In other words, science hasn’t quite figured out how common it is be a hot sleeper. But it’s safe to say that feeling hot at night isn’t abnormal — although if you’re regularly sweating through PJs and sheets when you sleep, there could be an underlying cause.
Want to know the reasons you seem to be overheating when you sleep? Longing for some tips to keep yourself cool and sweat-free? Read on for all the answers to these burning questions.
In the evening, when your eyes see that it’s dark, a hormone called melatonin is released. As well as triggering feelings of tiredness, this causes your body temperature to begin dropping. When you finally nod off, your body will continue decreasing its temperature —around 2°F (-1°C) in total —to help promote a good night’s sleep and when it’s time to wake, the temperature will begin rising again to its usual level, according to Sleep.org.
Sweating occurs in order to cool your body’s core temperature when it rises above a certain point. So, what makes your internal temperature rise at night? Well, there are some obvious causes and some not so obvious ones. The simplest cause is that it’s too hot in your bedroom or you’re using thick bedding or mattresses that are known to retain heat. (Think memory foam designs.)
Of course, having another person or pets in the bed can increase the heat in the room, too. But night sweats can also have nothing to do with external temperatures and more to do with internal processes. For example, the hormonal changes that come with menopause or hyperthyroidism can affect the regulatory system that helps lower temperature when you’re sleeping.
Metabolism can also play a role. - The likes of eating and exercising too close to your bedtime can amp up your body’s metabolic rate. This disrupts temperature control and sleep quality.
According to the National Health Service, over-heating at night can be caused by certain medications, like pain relievers and antidepressants.
Again, this can happen as a result of disturbances to your body’s temperature regulation system. Some conditions, such as anxiety and hyperhidrosis, actually make your sweat glands more responsive. This can potentially lead to nighttime sweatiness.
As you can see, there are many potential causes of night sweats.
Thankfully, there are plenty of ways to help keep yourself cool at night. Most involve attempting to prevent the problem in the first place.
* Firstly, take a look at your bedroom. Do you usually keep the curtains wide open, letting the sun stream in? While letting sunlight in is a normal way to start your day, keeping the curtains shut or blinds down can help keep the room cool, blackout curtains are also recommended according to the National Sleep Foundation.
* Next up: your bed.

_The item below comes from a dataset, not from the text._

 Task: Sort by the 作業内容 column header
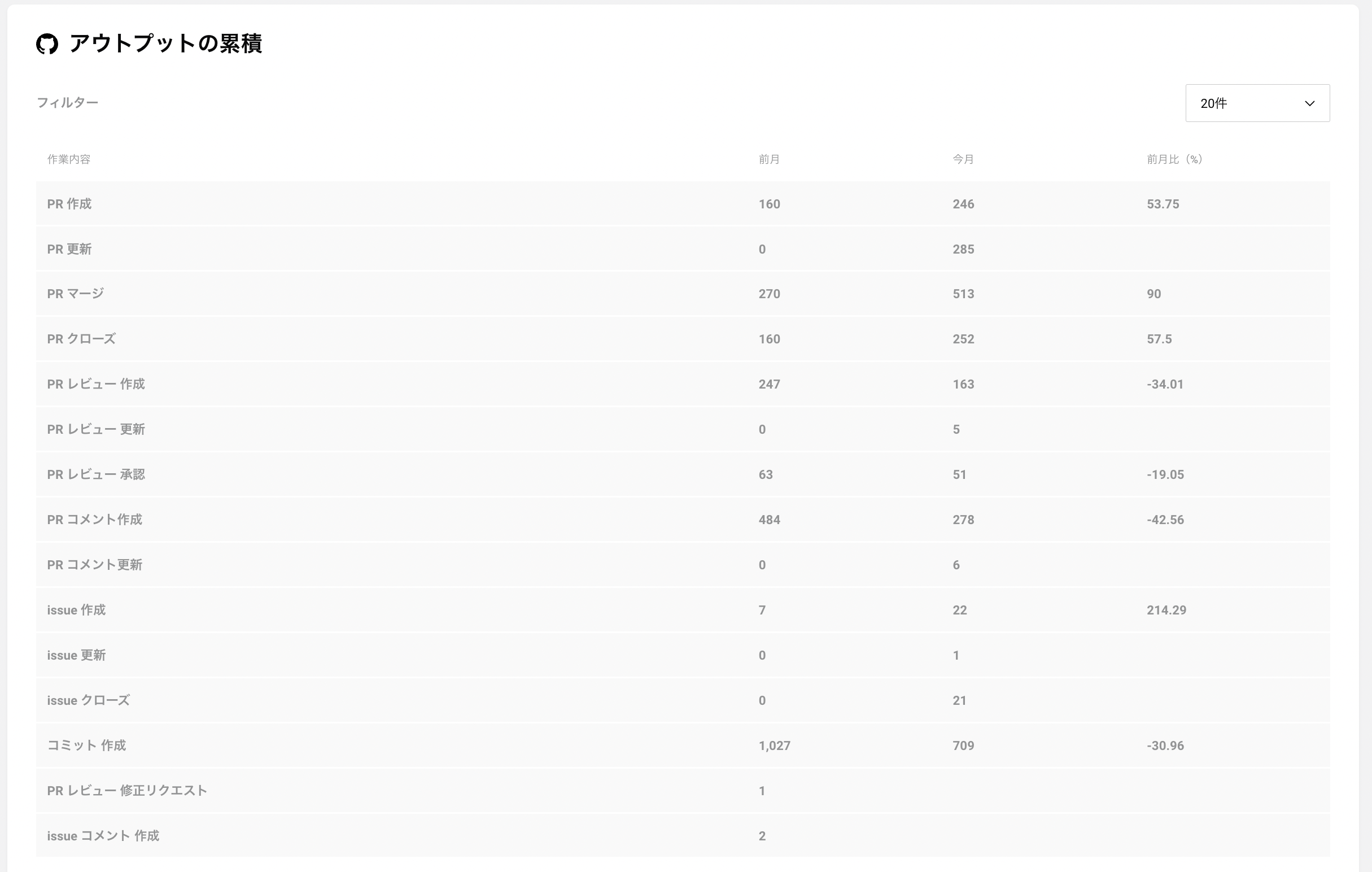pyautogui.click(x=68, y=159)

Everything from your mattress to your pillows can have an effect on your body temperature. When it comes to sheets and pillowcases, opt for breathable fabrics like bamboo which are not only more breathable, they are eight times more absorbent than cotton. Wicking moisture away from the skin also aids in stabilising body temperature.

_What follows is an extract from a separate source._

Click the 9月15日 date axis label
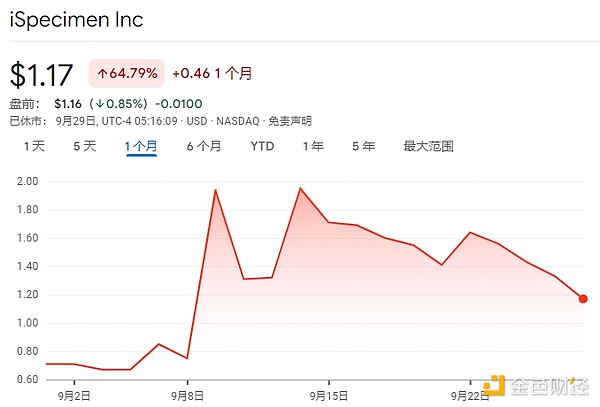Image resolution: width=600 pixels, height=407 pixels. pyautogui.click(x=331, y=395)
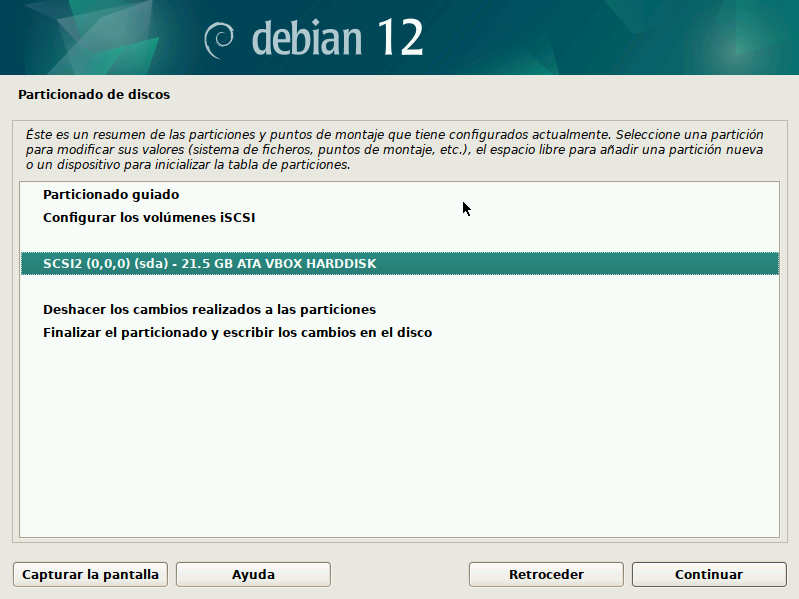This screenshot has width=799, height=599.
Task: Click the empty gap between Ayuda and Retroceder
Action: (400, 574)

* For mattresses, latex is a good option for air circulation. Memory foam, on the other hand, tends to retain heat. If you have a memory foam mattress, don’t despair — you can easily buy cooling pads or sheets to go on top.
* AC is another obvious way to keep your bedroom on the cool side. Setting your thermostat 60 to 67°F (16 to 19°C) is thought to be best for most people, with 65°F (18°C) being the ideal temperature.
* Finally, there’s the almighty fan. Although some people find it impossible to sleep with a fan blasting in their ears, others find the noise soothing. Even if you can’t sleep, you can put it on during the day for improved air circulation.
What you do before you nod off can have an impact on your internal body temperature. While exercising too close to bedtime can cause your temperature to rise, taking a hot bath or shower can have the opposite effect. When you get out, that body temperature will begin to dip, giving you a good chance of a restful night.
Ready to jump into bed? Consider what you’re wearing. Sleeping naked may seem like the answer however, choosing lightweight, breathable fibers like those used in Pasithea’s bamboo range can actually help you stay cooler than sleeping nude.
Plenty of people have tried all kinds of things in a bid to cool down at night. While some hacks may or may not work for you, there are a few products that seem to be universally liked by hot sleepers.
If you’re looking for new bedding, try our bamboo bed sheets. Bamboo is by far the most effective bedding material for thermo-regulation and moisture wicking . As well as being softer, lighter and more comfortable than cotton sheets.
Although night sweats are less than ideal, they’re your body’s nifty way of cooling itself down. it’s worth considering why you’re feeling overly hot at night. It could be something as simple as your diet,exercise or sleep routine, or it could be a symptom of a more complex condition.
Of course, if your night sweats are the result of an underlying health condition, you should seek medical advice.